Word and element location data
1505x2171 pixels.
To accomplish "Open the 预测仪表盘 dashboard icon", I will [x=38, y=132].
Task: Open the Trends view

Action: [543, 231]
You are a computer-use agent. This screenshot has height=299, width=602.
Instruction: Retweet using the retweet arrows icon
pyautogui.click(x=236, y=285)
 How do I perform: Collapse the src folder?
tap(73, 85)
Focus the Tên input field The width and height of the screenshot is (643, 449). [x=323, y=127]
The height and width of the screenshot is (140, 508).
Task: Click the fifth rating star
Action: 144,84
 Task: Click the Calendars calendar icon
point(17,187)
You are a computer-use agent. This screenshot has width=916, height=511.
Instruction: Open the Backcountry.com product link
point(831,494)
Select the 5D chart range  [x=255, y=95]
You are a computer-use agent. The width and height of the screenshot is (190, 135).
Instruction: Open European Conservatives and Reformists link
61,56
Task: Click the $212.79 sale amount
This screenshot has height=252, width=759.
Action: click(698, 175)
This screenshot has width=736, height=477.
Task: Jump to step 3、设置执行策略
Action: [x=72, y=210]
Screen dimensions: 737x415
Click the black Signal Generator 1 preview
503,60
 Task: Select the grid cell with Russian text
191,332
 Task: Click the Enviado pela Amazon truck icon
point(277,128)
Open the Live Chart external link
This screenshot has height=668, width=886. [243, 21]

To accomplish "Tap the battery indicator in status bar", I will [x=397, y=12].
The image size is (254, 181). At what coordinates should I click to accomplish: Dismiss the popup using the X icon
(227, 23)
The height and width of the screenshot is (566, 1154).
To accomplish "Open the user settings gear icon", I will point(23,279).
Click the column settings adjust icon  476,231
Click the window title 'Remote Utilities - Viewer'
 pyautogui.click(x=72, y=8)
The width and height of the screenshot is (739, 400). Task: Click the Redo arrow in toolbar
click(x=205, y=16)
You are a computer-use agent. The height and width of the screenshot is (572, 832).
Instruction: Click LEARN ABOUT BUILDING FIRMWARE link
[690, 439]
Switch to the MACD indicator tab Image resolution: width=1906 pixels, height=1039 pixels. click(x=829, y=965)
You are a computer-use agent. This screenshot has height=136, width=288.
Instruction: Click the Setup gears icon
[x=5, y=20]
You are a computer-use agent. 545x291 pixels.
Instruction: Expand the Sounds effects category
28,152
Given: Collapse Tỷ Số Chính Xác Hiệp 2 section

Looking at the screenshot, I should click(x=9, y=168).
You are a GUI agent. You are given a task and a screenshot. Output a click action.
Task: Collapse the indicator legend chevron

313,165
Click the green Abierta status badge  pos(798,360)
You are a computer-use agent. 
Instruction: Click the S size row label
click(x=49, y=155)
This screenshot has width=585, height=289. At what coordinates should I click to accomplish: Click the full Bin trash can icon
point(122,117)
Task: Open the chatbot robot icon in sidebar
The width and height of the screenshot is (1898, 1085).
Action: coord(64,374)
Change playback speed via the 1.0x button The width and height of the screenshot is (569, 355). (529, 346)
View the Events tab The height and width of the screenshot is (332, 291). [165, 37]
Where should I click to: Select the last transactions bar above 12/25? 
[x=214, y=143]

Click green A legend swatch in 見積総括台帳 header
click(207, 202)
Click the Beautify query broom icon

▶ **Problem description**:
Render every line of the records above as a JSON list of strings, one string per line, leaving out blank lines.

▶ **Result of this exercise**:
[
  "1505x2171 pixels.",
  "To accomplish \"Open the 预测仪表盘 dashboard icon\", I will [x=38, y=132].",
  "Task: Open the Trends view",
  "Action: [543, 231]",
  "You are a computer-use agent. This screenshot has height=299, width=602.",
  "Instruction: Retweet using the retweet arrows icon",
  "pyautogui.click(x=236, y=285)",
  " How do I perform: Collapse the src folder?",
  "tap(73, 85)",
  "Focus the Tên input field The width and height of the screenshot is (643, 449). [x=323, y=127]",
  "The height and width of the screenshot is (140, 508).",
  "Task: Click the fifth rating star",
  "Action: 144,84",
  " Task: Click the Calendars calendar icon",
  "point(17,187)",
  "You are a computer-use agent. This screenshot has width=916, height=511.",
  "Instruction: Open the Backcountry.com product link",
  "point(831,494)",
  "Select the 5D chart range  [x=255, y=95]",
  "You are a computer-use agent. The width and height of the screenshot is (190, 135).",
  "Instruction: Open European Conservatives and Reformists link",
  "61,56",
  "Task: Click the $212.79 sale amount",
  "This screenshot has height=252, width=759.",
  "Action: click(698, 175)",
  "This screenshot has width=736, height=477.",
  "Task: Jump to step 3、设置执行策略",
  "Action: [x=72, y=210]",
  "Screen dimensions: 737x415",
  "Click the black Signal Generator 1 preview",
  "503,60",
  " Task: Select the grid cell with Russian text",
  "191,332",
  " Task: Click the Enviado pela Amazon truck icon",
  "point(277,128)",
  "Open the Live Chart external link",
  "This screenshot has height=668, width=886. [243, 21]",
  "To accomplish \"Tap the battery indicator in status bar\", I will [x=397, y=12].",
  "The image size is (254, 181). At what coordinates should I click to accomplish: Dismiss the popup using the X icon",
  "(227, 23)",
  "The height and width of the screenshot is (566, 1154).",
  "To accomplish \"Open the user settings gear icon\", I will point(23,279).",
  "Click the column settings adjust icon  476,231",
  "Click the window title 'Remote Utilities - Viewer'",
  " pyautogui.click(x=72, y=8)",
  "The width and height of the screenshot is (739, 400). Task: Click the Redo arrow in toolbar",
  "click(x=205, y=16)",
  "You are a computer-use agent. The height and width of the screenshot is (572, 832).",
  "Instruction: Click LEARN ABOUT BUILDING FIRMWARE link",
  "[690, 439]",
  "Switch to the MACD indicator tab Image resolution: width=1906 pixels, height=1039 pixels. click(x=829, y=965)",
  "You are a computer-use agent. This screenshot has height=136, width=288.",
  "Instruction: Click the Setup gears icon",
  "[x=5, y=20]",
  "You are a computer-use agent. 545x291 pixels.",
  "Instruction: Expand the Sounds effects category",
  "28,152",
  "Given: Collapse Tỷ Số Chính Xác Hiệp 2 section",
  "Looking at the screenshot, I should click(x=9, y=168).",
  "You are a GUI agent. You are given a task and a screenshot. Output a click action.",
  "Task: Collapse the indicator legend chevron",
  "313,165",
  "Click the green Abierta status badge  pos(798,360)",
  "You are a computer-use agent. ",
  "Instruction: Click the S size row label",
  "click(x=49, y=155)",
  "This screenshot has width=585, height=289. At what coordinates should I click to accomplish: Click the full Bin trash can icon",
  "point(122,117)",
  "Task: Open the chatbot robot icon in sidebar",
  "The width and height of the screenshot is (1898, 1085).",
  "Action: coord(64,374)",
  "Change playback speed via the 1.0x button The width and height of the screenshot is (569, 355). (529, 346)",
  "View the Events tab The height and width of the screenshot is (332, 291). [165, 37]",
  "Where should I click to: Select the last transactions bar above 12/25? ",
  "[x=214, y=143]",
  "Click green A legend swatch in 見積総括台帳 header",
  "click(207, 202)",
  "Click the Beautify query broom icon"
]